Wandsworth Council is throwing money at its housing problems, particularly over damp and mould, but recent responses given in oversight committee meetings point to ongoing culture and attitude problems. Here are five damning takeaways that show how badly Wandsworth is failing its tenants — and why the council can no longer hide behind excuses.
1. How big is the problem?
| April 2023 – March 2024 (most recent summary) | Wandsworth total | Of which: leaks / damp / mould |
|---|---|---|
| Ombudsman decisions | 74 | 10 |
| Findings of maladministration or severe maladministration | 29 (39 %) | 5 (50 %) |
| Compensation ordered* | £15,750 | £9,875 tied to “property condition” cases |
* excludes rent refunds/credits.
Wandsworth’s maladministration rate on complaints-handling is even higher: 87 %, against a national 84 % for councils.
“Property condition” (repairs, damp, mould) is the single-largest source of complaints: 37 cases in the year, with a maladministration rate of 62 %.
2. What tenants experience on the ground
| Case | Delay to fix main defect | Compensation / rent credit | Ombudsman verdict |
|---|---|---|---|
| 202317965 Pregnant tenant sleeping in her car | 17 months (Sept 2022 → Feb 2024 internal works) | £2,000 + £2,500 rent credit | Severe maladministration (repairs) and maladministration (records) |
| 202305918 26 leaks in 7 years | 6 months to inspect damage; underlying pipe unchecked for years | £375 (+ £100 already paid) | Maladministration (repairs & complaint-handling) |
| 202309321 Nine-month wait for mould wash | 9 months (Jan → Oct 2023) | £200 | Maladministration (repairs) + £75 for complaint delays |
| 202400314 Cracked-window case | 9 months (Oct 2022 → July 2023) | £250 | Maladministration (repairs & complaint-handling) |
Patterns across the files:
Token redress: most payouts sit at £100-£400, well below what residents spend on ruined possessions or extra heating.
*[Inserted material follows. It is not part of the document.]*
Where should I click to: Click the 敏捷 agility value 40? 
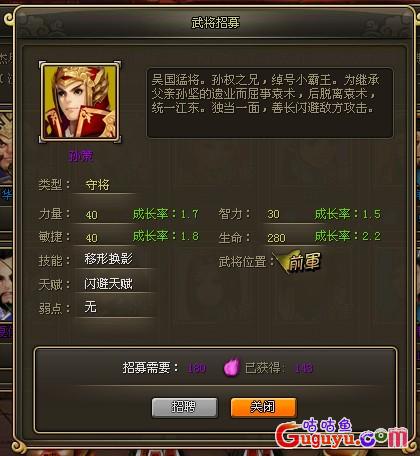click(92, 238)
Long waits: emergency leaks often stretch into half-year sagas; a basic window re-glaze took nine months.
Resident “blame”: officers repeatedly advise tenants to “open windows” or “wipe condensation” instead of tackling structural faults, a practice the Ombudsman warned against in its 2021 Spotlight on Damp & Mould report.
Vulnerability ignored: pregnancy, disability and medical notes seldom trigger swifter action or temporary decants.
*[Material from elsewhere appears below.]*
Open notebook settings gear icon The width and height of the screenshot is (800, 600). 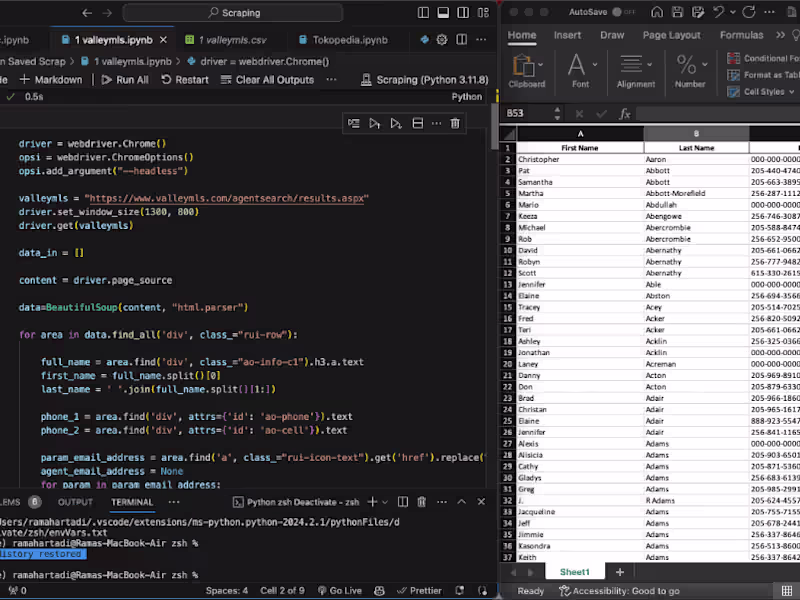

3. Two special reports – and still counting
The Ombudsman has now issued two “special reports” on Wandsworth in 18 months, an escalation reserved for landlords with repeated serious failings. Each report [pdf] highlights the same themes:
- Slow diagnosis of leaks and damp.
- Poor record-keeping (missing surveys, lost photos, unlogged complaints).
- A culture of minimising problems and asking residents to prove they are not at fault.
The latest landlord-performance dashboard [pdf] shows Wandsworth’s maladministration rate (65 %) is only marginally better than the national average for big councils — hardly the success the authority claims.
4. What the council says — and what the numbers show
| Council line | Data reality |
|---|---|
| “We fix emergencies the same day.” | Four-day gap before repairing a split waste pipe. Two weeks to fix waste water leak just last month. |
| “Aggressive Ombudsman stance.” | Only 3 % of orders were overdue; 97 % complied within three months. The failings are Wandsworth’s own. |
| “Lawyers are whipping up claims.” | Tenants waited 6-17 months for basic repairs before seeking help; a majority had no-win-no-fee representation only after council delays. |
| “We’re doing all we can.” | 50 % of recent damp/mould decisions still end in maladministration; cabinet members have yet to publish a plan that meets the Ombudsman’s recommended timetables. |
5. What needs to change
- Admit the scale: stop questioning Ombudsman findings and approach, stop blaming lawyers for inaction, and publish a quarterly leak-and-damp dashboard.
- Front-load inspections: burst pipes, waste stacks and roof leaks should trigger same-week specialist surveys, not months of “watch and wait.”
- Prioritise the vulnerable: pregnancy, disability and long-term illness must prompt automatic consideration of decant or hotel moves.
- Tie pay and career progression to compliance: link managers’ jobs and salaries to cutting the maladministration rate on property condition below 30 %.
Until those steps are taken, the numbers — and the human stories behind them — will keep climbing. Wandsworth’s residents have waited long enough.